巡回員「それにしても今回は話が長かったな。いつもの五割増しはあるぞ。お前、
    こんなに長いの書けたんだな」
犬「お前の夢を適当に要約したら、あの長さになっただけだよ」
少年「まあ、元気になりつつある証拠だよ。よかったじゃない」
犬「まあな。今までの事を踏まえて、二学期はもうちょい上手くやっていきたい。
  途中でスタミナ切れになって、後で坂道を転がるボールのようにってのはもう
  嫌だからね。惰性で毎日生きていたくない」
巡回員「同感。それは職業柄強く思う」

犬「ところで、元気になったついでにカミングアウトしておきたい事があるんだ」
巡回員「何だ?お前が○リスファンだって事か?」
犬「それはもう言うたやんか。そやのうて、<月0>計画について」
少年「<月0>・・・まさか、あの?(ていうか、何でまた変な方言モード?)」
犬「そう。<月>の二次創作長編小説作成計画、<月0>だ。お前のガキの頃や、
  天沢のお袋さんや鹿沼のお袋さんがファーゴにいた頃の話を、オリジナルの
  主人公を登場させて語っていくってストーリーさ。こうすれば、未来の禍根は
  防げたんじゃないかっていう、イフ物だけどね」
巡回員「端からフィクションの話に、イフもくそもあるのか?」
犬「深く突っ込むんじゃない。それで、完成したら、コミケで大発表」
二人「おおっ!そこまで言い切るか!」
犬「でも、SSコーナーには投稿しませんけどね」
二人「・・・えー?(不満そう)」
犬「ショートストーリーコーナーに、ハイパーロングストーリーを細切れにして
  出せるかよ。百話も千話も続くような気がした。だからさ」
少年「・・・なるほどね。一応、考えてるんだ」
巡回員「・・・でもよ、犬、お前、本っ当にそれ、作れるんだろうな?」
犬「努力はしてみる。これは、大学生活のライフワークだからな」
少年「それはいいけど、その他にも、この<怠惰>計画、<ネコ>計画、そして
   以前ここで約束していた<声の主>計画。
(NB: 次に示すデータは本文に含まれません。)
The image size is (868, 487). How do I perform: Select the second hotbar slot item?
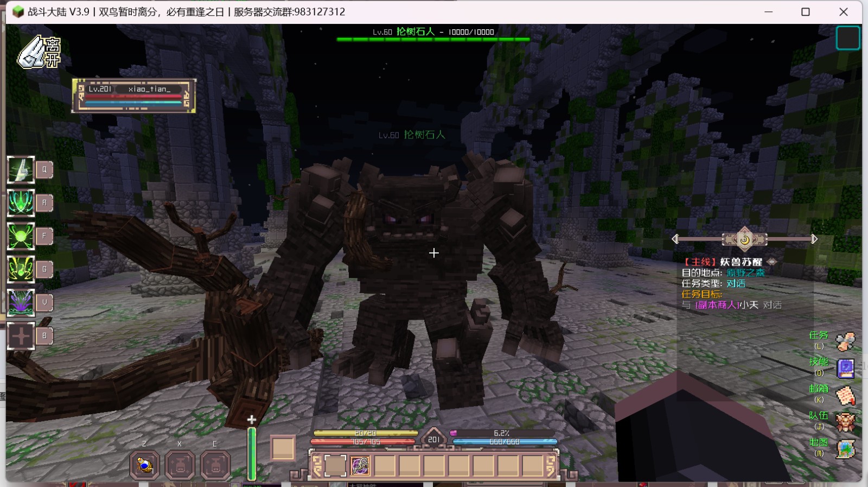tap(360, 465)
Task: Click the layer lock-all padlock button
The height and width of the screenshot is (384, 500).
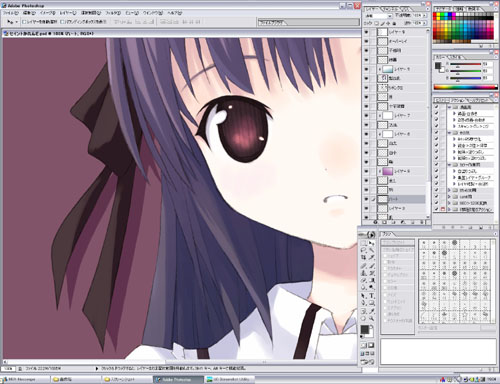Action: [x=394, y=23]
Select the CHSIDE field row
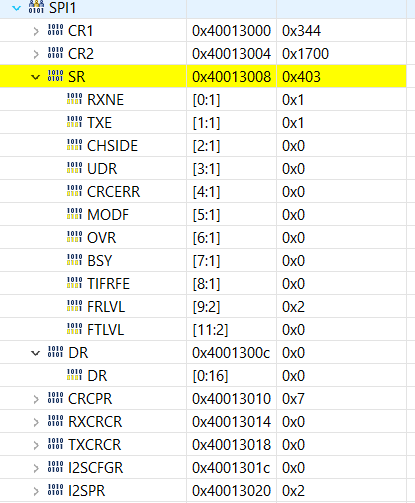Viewport: 415px width, 503px height. tap(203, 146)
本当に大丈夫だね?」
犬「・・・た、多分(不安げ)」
巡回員「わかった。それと、何か連絡事項があるんじゃなかったのか?」
犬「ああ、そうだった」
***
連絡事項
1.夏のオフ会の件ですが、出席出来ない事が決まりましたので、ご了承下さい。
2.メールでの感想は、九月になったら大学のパソコンで全部読みますので、
  返事はそれまで待って頂けると幸いです。